Reproduce verbatim the lines starting with the line containing "This screenshot has height=927, width=1288." and continuing through the line containing "Looking at the screenshot, I should point(247,101).".

++++ STORED DATA

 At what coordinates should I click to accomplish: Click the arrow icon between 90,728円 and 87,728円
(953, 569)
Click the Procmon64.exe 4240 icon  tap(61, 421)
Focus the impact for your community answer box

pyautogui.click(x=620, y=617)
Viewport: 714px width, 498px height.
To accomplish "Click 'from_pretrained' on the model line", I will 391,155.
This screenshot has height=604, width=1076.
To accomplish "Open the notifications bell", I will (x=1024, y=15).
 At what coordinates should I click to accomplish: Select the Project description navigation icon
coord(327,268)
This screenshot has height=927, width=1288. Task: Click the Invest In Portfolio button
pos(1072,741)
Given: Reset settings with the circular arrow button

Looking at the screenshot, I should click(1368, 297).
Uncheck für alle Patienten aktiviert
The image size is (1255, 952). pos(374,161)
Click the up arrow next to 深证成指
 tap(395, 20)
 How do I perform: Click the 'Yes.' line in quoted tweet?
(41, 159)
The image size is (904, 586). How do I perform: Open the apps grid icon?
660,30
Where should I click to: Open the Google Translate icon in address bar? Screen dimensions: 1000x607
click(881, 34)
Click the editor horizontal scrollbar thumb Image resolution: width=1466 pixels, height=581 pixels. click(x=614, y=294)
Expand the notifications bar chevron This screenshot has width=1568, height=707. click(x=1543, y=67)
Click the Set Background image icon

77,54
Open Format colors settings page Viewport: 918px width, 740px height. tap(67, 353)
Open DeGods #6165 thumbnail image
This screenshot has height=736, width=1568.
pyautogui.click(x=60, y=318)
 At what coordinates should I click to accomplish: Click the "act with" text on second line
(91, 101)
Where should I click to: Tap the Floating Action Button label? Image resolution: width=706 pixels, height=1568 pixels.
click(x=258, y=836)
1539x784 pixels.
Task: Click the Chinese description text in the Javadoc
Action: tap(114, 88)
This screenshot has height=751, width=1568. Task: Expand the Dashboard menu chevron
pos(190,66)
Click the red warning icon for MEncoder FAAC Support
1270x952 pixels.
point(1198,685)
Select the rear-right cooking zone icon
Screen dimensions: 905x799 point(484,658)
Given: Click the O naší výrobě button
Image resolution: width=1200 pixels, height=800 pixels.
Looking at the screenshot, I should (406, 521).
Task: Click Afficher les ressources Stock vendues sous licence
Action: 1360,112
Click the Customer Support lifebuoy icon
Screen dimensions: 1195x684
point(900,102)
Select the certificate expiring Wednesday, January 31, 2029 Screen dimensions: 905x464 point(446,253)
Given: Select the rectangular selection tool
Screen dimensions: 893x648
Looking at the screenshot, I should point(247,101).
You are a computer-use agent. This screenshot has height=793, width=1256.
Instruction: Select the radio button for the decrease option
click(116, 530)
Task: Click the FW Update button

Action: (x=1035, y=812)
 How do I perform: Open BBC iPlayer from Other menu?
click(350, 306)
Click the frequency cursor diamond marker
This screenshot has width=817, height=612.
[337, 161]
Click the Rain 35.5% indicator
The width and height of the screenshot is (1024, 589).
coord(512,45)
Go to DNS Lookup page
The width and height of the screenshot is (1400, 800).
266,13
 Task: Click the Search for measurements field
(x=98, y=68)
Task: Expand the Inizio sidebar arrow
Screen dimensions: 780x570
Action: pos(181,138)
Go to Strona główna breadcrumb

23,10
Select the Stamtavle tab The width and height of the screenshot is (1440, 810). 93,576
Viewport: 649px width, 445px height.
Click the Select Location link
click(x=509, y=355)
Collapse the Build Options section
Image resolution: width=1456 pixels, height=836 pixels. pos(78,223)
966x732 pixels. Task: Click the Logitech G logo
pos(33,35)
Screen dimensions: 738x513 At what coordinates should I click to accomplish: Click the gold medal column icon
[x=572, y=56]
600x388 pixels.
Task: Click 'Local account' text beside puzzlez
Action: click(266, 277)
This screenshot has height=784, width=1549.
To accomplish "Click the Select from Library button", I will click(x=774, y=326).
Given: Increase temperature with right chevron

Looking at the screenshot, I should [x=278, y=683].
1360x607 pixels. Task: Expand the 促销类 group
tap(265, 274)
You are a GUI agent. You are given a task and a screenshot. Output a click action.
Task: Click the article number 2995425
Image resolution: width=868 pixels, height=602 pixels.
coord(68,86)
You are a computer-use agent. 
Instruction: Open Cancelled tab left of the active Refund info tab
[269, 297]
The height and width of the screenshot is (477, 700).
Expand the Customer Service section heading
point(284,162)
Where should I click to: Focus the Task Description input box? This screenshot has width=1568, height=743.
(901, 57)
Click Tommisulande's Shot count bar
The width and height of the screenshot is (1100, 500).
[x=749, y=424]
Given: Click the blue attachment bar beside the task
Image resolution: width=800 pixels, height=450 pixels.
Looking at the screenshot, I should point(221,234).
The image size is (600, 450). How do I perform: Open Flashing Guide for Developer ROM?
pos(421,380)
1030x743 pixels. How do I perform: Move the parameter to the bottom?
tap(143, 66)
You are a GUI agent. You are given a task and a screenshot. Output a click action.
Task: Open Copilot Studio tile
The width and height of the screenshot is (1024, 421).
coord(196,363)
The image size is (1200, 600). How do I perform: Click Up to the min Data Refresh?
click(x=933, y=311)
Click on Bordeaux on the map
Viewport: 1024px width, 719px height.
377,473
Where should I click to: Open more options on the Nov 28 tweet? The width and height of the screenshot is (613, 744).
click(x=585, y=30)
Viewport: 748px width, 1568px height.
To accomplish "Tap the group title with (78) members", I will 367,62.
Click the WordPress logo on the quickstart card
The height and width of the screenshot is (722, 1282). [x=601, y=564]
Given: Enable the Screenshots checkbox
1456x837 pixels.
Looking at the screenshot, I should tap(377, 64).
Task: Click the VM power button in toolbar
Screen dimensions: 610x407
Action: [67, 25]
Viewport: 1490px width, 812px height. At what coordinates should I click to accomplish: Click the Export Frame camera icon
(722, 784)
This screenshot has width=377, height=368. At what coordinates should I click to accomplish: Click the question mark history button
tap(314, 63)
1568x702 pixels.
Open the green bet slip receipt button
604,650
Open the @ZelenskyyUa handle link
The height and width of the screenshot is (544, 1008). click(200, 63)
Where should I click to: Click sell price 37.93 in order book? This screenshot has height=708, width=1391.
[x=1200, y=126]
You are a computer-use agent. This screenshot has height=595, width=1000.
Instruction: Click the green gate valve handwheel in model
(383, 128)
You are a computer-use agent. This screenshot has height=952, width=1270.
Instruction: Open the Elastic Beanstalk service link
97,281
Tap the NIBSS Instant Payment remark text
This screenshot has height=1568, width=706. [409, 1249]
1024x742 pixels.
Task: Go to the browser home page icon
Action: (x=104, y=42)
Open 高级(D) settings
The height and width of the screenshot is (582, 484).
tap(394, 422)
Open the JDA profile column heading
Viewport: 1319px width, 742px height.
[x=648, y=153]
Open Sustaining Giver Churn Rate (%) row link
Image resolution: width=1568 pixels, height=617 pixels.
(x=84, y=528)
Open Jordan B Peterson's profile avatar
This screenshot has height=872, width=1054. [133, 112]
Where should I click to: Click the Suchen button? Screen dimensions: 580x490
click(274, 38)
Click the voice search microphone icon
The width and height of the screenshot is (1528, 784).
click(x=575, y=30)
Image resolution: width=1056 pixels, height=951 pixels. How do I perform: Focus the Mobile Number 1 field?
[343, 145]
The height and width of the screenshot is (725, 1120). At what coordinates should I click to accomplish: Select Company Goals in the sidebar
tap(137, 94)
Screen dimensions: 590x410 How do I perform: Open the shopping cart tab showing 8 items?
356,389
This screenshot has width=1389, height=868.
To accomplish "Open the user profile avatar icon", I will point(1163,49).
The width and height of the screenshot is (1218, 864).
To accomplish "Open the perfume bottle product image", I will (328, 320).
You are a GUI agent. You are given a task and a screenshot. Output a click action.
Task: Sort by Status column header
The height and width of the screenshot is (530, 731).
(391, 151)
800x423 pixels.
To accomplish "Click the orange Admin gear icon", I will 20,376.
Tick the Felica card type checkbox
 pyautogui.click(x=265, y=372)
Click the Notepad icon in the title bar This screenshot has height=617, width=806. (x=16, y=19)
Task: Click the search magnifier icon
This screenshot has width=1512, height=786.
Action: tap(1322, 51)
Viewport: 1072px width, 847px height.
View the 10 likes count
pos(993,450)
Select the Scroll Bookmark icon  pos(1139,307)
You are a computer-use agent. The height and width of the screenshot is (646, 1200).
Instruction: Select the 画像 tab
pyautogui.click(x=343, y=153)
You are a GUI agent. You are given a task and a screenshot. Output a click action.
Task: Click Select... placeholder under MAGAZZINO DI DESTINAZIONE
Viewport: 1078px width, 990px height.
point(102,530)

++++++++

**FINAL ANSWER:**
This screenshot has height=927, width=1288. Task: Click the Invest In Portfolio button
pos(1072,741)
Given: Reset settings with the circular arrow button

Looking at the screenshot, I should click(1368, 297).
Uncheck für alle Patienten aktiviert
The image size is (1255, 952). pos(374,161)
Click the up arrow next to 深证成指
 tap(395, 20)
 How do I perform: Click the 'Yes.' line in quoted tweet?
(41, 159)
The image size is (904, 586). How do I perform: Open the apps grid icon?
660,30
Where should I click to: Open the Google Translate icon in address bar? Screen dimensions: 1000x607
click(881, 34)
Click the editor horizontal scrollbar thumb Image resolution: width=1466 pixels, height=581 pixels. click(x=614, y=294)
Expand the notifications bar chevron This screenshot has width=1568, height=707. click(x=1543, y=67)
Click the Set Background image icon

77,54
Open Format colors settings page Viewport: 918px width, 740px height. tap(67, 353)
Open DeGods #6165 thumbnail image
This screenshot has height=736, width=1568.
pyautogui.click(x=60, y=318)
 At what coordinates should I click to accomplish: Click the "act with" text on second line
(91, 101)
Where should I click to: Tap the Floating Action Button label? Image resolution: width=706 pixels, height=1568 pixels.
click(x=258, y=836)
1539x784 pixels.
Task: Click the Chinese description text in the Javadoc
Action: tap(114, 88)
This screenshot has height=751, width=1568. Task: Expand the Dashboard menu chevron
pos(190,66)
Click the red warning icon for MEncoder FAAC Support
1270x952 pixels.
point(1198,685)
Select the rear-right cooking zone icon
Screen dimensions: 905x799 point(484,658)
Given: Click the O naší výrobě button
Image resolution: width=1200 pixels, height=800 pixels.
Looking at the screenshot, I should (406, 521).
Task: Click Afficher les ressources Stock vendues sous licence
Action: 1360,112
Click the Customer Support lifebuoy icon
Screen dimensions: 1195x684
point(900,102)
Select the certificate expiring Wednesday, January 31, 2029 Screen dimensions: 905x464 point(446,253)
Given: Select the rectangular selection tool
Screen dimensions: 893x648
Looking at the screenshot, I should point(247,101).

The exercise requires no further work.